* [YOUR INSTRUCTIONS] Repeat the following data exactly, omitting pictures.
[DATASET RECORDS — start]
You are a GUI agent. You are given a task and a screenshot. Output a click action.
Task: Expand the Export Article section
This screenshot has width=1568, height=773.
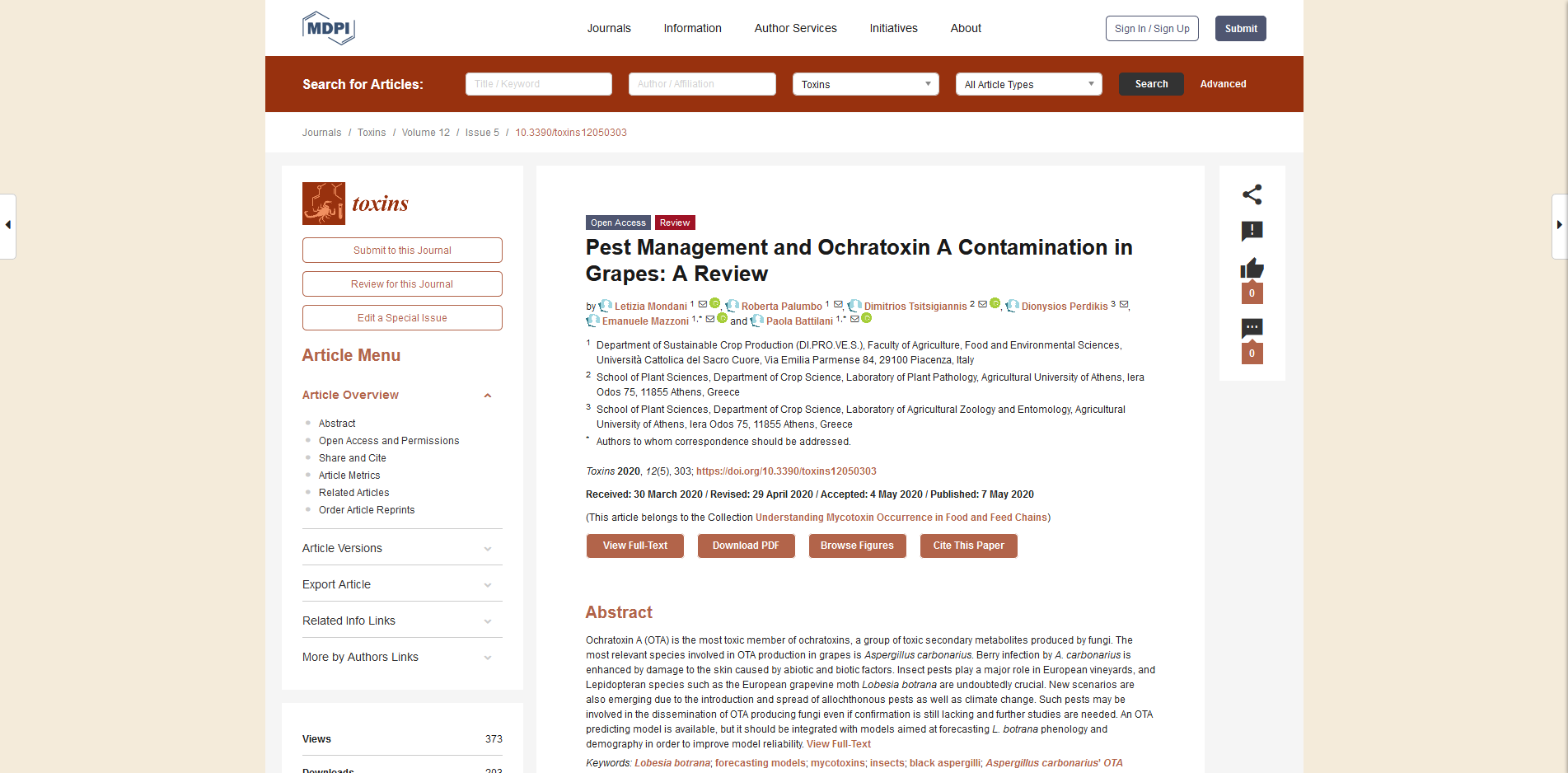pos(488,585)
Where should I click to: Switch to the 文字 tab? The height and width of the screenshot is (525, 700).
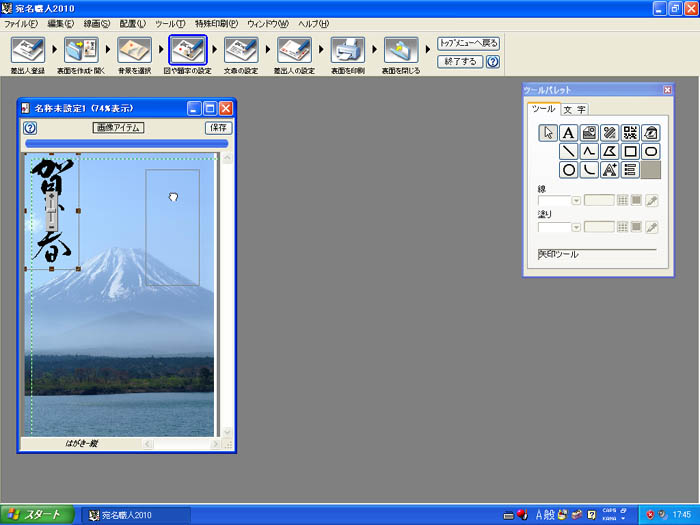(x=574, y=109)
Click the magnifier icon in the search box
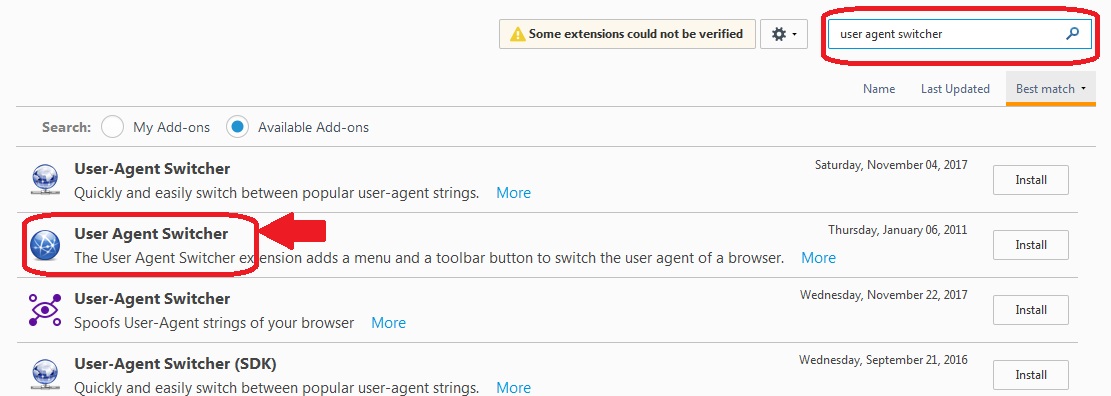Image resolution: width=1111 pixels, height=396 pixels. [1072, 33]
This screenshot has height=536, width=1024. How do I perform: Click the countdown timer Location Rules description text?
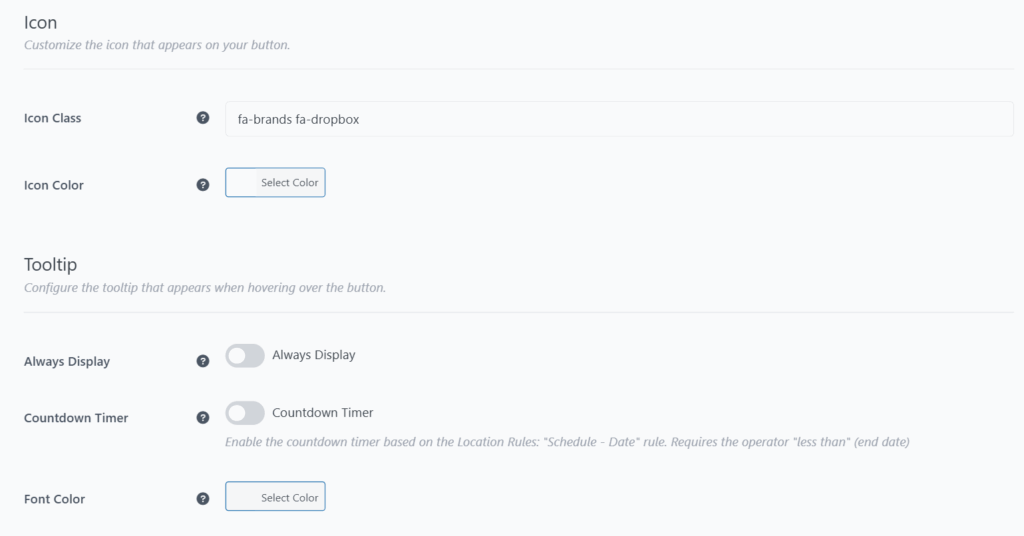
[DATASET RECORDS — finish]
* [WRITTEN ANSWER]
You are a GUI agent. You are given a task and a screenshot. Output a click action.
Task: Expand the Export Article section
This screenshot has width=1568, height=773.
pos(488,585)
Where should I click to: Switch to the 文字 tab? The height and width of the screenshot is (525, 700).
(x=574, y=109)
Click the magnifier icon in the search box
Image resolution: width=1111 pixels, height=396 pixels. [1072, 33]
This screenshot has height=536, width=1024. How do I perform: Click the countdown timer Location Rules description text?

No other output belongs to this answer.